I have installed an Acer 19"wide screen lcd. The native resolution is supposed to be 1440 x 900 but i cant see that setting in properties\display properties\settings.

I am running win xp sp2, nvidia geforce2 mx 400 in pci format. I dont know how to force 1440 x 900, so can anyone help me with this?


----------



## kinbard (Jul 1, 2006)

*Re: Need help with Acer AL1916W monitor*

Sounds like a driver issue. Did the monitor come with a cd, and if so did you install it?


----------



## taniam (Oct 7, 2007)

*Re: Need help with Acer AL1916W monitor*

The CD which came with the monitor didn't include any drivers.
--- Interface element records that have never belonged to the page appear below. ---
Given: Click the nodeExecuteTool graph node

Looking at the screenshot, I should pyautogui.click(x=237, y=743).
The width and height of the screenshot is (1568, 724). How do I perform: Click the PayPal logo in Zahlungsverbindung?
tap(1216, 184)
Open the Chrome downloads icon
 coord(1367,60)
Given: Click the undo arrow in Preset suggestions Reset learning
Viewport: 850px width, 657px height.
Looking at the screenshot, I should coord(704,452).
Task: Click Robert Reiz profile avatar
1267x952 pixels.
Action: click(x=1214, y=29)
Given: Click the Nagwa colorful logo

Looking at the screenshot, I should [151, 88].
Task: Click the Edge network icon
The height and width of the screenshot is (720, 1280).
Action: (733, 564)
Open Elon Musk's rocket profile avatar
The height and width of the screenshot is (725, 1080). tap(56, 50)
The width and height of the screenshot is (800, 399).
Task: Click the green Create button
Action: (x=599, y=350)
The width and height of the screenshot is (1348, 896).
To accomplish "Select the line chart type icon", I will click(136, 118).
I have installed the driver from the Acer site for the 1916w and all it did was make it show up as "Acer 1916W" in device manager instead of "Plug & Play" .


----------



## kinbard (Jul 1, 2006)

*Re: Need help with Acer AL1916W monitor*

Are you using the dvi or vga cord?


----------



## taniam (Oct 7, 2007)

*Re: Need help with Acer AL1916W monitor*

DVI cord


----------



## kinbard (Jul 1, 2006)

*Re: Need help with Acer AL1916W monitor*

From what I am seeing it looks like the issue is actually the video card can not display that resolution.
Edit: here is a link with some work arounds you can try:
http://forums.extremeoverclocking.com/showthread.php?t=234033


----------



## taniam (Oct 7, 2007)

*Re: Need help with Acer AL1916W monitor*

I've tried the Powerstrip program, and I think it worked! It's displaying at 1440 x 900 now,looks great ! thanks for the help!


----------



## kinbard (Jul 1, 2006)

*Re: Need help with Acer AL1916W monitor*

Anytime. Glad it is working!


----------